Les femmes à la rencontre de la mélodie française

03 février 2019
Salle Rossini, Mairie du 9ème arrondissement

Mon obsession pour la parité frappe encore.” : ce sont à nouveau Claire Gibault et le Paris Mozart Orchestra, à travers les Après-Midi Musicaux à la Mairie du 9ème arrondissement, qui mettent en lumière des compositrices et des interprètes féminines. Ce dimanche 3 février, c’est la richesse de la mélodie française qui nous est présentée par la soprano Omo Bello et la pianiste Camille Jauvion. Deux femmes sur scène, et deux compositrices contre quatre compositeurs pour un programme qui avait à coeur de montrer tous les contrastes du répertoire français, et ceux de la voix d’Omo Bello.

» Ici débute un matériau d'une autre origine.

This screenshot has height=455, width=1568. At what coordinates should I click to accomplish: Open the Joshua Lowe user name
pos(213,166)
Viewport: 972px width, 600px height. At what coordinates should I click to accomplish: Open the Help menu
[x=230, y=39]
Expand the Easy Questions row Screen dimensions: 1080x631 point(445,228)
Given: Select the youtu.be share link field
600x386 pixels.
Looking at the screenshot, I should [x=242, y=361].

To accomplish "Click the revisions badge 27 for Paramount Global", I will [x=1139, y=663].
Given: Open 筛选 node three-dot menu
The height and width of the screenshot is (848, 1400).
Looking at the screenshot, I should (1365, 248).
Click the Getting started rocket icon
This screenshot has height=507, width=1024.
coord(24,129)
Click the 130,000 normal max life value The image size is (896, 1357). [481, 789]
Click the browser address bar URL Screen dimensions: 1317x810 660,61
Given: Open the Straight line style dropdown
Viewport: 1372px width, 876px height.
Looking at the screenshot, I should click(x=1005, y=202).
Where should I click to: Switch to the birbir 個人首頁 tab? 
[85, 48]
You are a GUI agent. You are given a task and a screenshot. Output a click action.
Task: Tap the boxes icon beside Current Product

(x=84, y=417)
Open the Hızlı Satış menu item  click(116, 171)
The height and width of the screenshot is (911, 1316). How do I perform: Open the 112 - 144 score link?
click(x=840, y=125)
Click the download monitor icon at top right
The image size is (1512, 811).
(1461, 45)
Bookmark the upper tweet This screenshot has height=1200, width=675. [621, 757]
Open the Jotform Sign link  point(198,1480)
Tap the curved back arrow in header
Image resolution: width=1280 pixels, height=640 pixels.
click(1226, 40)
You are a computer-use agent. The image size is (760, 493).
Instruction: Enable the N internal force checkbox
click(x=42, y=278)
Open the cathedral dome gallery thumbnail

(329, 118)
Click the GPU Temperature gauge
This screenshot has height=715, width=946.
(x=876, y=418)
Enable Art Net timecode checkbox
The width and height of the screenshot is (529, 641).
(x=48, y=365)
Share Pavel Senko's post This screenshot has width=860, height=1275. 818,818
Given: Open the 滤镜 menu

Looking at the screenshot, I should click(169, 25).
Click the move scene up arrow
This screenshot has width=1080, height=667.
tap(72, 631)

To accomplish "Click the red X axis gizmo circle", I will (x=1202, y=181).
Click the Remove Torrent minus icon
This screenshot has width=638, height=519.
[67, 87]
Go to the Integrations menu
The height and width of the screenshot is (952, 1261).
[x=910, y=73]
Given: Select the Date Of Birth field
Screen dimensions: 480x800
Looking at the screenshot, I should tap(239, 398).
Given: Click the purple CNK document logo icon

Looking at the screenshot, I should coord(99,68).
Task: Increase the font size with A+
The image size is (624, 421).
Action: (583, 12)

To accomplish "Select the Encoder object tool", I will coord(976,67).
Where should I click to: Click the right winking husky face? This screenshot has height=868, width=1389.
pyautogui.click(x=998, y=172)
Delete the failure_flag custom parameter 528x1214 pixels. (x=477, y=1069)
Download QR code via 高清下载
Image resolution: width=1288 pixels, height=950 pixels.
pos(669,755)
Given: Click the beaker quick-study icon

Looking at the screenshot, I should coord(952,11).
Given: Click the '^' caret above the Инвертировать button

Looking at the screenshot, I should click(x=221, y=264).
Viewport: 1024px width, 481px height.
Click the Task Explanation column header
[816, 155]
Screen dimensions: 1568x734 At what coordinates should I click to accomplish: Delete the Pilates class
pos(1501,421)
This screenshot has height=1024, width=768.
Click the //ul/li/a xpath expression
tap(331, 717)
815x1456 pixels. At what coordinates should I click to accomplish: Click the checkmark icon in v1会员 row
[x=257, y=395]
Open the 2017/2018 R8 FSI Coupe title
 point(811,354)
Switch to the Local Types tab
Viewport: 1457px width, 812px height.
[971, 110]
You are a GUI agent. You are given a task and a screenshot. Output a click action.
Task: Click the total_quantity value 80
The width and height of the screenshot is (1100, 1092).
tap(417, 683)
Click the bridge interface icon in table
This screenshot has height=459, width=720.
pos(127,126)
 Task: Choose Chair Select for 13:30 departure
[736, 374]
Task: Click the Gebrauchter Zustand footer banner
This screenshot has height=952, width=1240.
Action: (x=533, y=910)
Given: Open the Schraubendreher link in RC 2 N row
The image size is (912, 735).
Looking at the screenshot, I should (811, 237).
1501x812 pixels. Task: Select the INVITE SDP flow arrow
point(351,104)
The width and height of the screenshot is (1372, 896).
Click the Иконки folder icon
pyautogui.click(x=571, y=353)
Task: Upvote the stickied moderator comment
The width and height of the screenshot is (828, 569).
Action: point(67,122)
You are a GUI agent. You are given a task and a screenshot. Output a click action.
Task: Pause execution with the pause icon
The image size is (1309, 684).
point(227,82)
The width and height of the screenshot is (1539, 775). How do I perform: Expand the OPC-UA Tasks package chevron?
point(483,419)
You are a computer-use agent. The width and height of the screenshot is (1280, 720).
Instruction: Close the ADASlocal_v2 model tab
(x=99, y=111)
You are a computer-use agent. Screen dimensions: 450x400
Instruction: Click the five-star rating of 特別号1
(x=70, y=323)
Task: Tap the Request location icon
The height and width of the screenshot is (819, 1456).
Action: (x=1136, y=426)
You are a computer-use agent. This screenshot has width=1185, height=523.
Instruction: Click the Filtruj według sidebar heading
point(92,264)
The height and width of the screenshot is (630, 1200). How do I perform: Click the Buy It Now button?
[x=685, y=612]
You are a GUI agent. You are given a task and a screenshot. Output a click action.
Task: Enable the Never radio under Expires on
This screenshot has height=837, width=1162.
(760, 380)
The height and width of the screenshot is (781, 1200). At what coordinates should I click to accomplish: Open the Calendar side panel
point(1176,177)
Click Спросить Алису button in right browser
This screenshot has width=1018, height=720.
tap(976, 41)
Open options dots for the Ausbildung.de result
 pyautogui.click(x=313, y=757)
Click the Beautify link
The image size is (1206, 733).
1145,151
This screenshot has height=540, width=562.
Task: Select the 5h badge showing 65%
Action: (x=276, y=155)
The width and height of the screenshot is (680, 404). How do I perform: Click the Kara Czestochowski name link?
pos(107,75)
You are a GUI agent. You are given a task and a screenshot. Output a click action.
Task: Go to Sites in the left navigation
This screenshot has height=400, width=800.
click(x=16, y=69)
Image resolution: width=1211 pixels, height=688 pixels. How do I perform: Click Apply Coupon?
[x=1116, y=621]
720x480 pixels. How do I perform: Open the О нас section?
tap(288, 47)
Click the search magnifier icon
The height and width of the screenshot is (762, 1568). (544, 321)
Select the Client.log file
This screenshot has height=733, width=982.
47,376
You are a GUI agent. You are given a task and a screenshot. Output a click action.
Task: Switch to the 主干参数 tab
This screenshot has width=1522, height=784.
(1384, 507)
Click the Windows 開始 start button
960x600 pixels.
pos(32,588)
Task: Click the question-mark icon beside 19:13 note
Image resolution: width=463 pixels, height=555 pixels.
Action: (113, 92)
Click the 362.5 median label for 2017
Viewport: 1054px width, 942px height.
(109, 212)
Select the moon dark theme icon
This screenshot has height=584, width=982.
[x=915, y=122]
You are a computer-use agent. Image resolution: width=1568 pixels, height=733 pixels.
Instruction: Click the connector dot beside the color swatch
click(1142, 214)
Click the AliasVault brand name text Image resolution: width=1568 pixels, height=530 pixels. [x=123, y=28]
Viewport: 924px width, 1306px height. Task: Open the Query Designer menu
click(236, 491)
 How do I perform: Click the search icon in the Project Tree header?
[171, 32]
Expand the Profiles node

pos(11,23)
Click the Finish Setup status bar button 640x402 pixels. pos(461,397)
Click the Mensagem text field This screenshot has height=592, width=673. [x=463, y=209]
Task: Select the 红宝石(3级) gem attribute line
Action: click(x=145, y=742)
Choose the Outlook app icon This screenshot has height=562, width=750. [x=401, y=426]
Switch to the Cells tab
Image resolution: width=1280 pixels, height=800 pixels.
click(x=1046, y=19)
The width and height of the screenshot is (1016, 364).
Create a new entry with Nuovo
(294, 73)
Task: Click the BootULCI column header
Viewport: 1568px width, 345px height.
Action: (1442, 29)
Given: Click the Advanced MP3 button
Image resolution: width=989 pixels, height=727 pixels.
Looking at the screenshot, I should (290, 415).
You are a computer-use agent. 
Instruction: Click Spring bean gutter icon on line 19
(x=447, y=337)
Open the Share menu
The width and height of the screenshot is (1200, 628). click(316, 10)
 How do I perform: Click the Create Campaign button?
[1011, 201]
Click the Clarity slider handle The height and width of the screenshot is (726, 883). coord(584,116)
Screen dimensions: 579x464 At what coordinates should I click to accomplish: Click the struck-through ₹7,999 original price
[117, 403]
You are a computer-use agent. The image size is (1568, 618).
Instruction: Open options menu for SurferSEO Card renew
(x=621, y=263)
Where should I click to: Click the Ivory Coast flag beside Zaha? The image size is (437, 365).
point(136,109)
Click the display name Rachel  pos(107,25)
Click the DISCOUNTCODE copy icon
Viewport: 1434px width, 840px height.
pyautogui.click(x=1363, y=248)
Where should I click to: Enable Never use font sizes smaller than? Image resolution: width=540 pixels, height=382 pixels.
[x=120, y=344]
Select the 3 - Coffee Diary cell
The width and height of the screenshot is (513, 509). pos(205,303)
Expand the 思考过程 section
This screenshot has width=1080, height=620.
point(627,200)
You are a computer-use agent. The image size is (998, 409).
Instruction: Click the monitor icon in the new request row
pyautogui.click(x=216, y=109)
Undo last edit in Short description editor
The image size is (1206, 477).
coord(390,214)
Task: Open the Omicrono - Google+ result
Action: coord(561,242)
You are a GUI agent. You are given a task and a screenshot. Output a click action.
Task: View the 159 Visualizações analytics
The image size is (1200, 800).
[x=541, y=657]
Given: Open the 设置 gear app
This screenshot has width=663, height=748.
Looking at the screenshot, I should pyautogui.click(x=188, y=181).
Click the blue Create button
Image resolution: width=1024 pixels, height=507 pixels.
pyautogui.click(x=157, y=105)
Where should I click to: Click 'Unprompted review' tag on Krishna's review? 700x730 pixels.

C’est Pauline Viardot qui ouvre le récital avec Haï Luli, mélodie dont la chanteuse fait une interprétation toute théâtrale et dramatique. Il faudra cependant attendre les deux mélodies de Massenet qui suivent pour entendre un son plus ample et rond, où l’émotion est contenue dans l’expression musicale plus que dans le théâtre. Nouvelle rupture avec la musique plus moderne de Lili Boulanger et deux mélodies issues du cycle Clairières dans le Ciel : Omo Bello adapte très habilement son timbre de voix au caractère plus grave des pièces et aux harmonies plus riches du piano. On reconnaît dans l’interprétation de la soprano ce que la compositrice indiquait sur sa partition : “toutes ces mélodies devraient être chantées avec le sentiment d'évoquer un passé resté plein de fraîcheur”. Le piano de Lili Boulanger reste discret, laisse de la place à la voix, mais sait exprimer de nouvelles choses qui font une beau prélude à la pièce qui suit, pour piano seul cette fois : la Sonatine de Ravel. Avec son jeu clair et fluide, Camille Jauvion laisse Ravel nous entraîner. Elle met en valeur les contrastes de l’écriture, tout en faisant ressortir précisément les différentes lignes mélodiques.

Omo Bello revient sur scène pour les 5 mélodies de Venise, op. 58 de Gabriel Fauré. La chanteuse semble plus libre sur cette deuxième partie, avec des aigus plus purs et moins contraints, et de longues phrases soutenues et dirigées, tout en conservant la belle incarnation du texte déjà marquante dans la première partie. On pourra regretter le petit manque de relief entre les différentes mélodies, qui portent une atmosphère douce et légère mais se distinguent peu. Arrive alors Apparition, de Claude Debussy : une pièce manifestement chère à la soprano, à la structure bien plus libre que les différentes mélodies en couplets entendues plus tôt. Omo Bello fait entendre beaucoup de passion et d’émotion, et sa voix s’ouvre sur de superbes vocalises, très lyriques. Les contrastes de registres sont bien maîtrisés, avec des aigus clairs et des médiums timbrés mais simples, et ce même vibrato léger dont la soprano fait usage depuis le début du récital, donnant du relief et de l’ampleur à sa voix avec juste le dosage nécessaire.

Le public semble conquis par ce programme de mélodie française, malgré un répertoire parfois difficile à aborder, notamment par la difficulté que la langue française représente. On aura en effet eu parfois du mal comprendre le texte, qui n’a pas toujours mis en valeur la voix d’Omo Bello. En entendant son superbe bis, un air de Puccini, on ne peut s’empêcher de penser que c’est sans doute un répertoire qui met la soprano plus à l’aise tant sa voix gagne en ampleur et en facilité.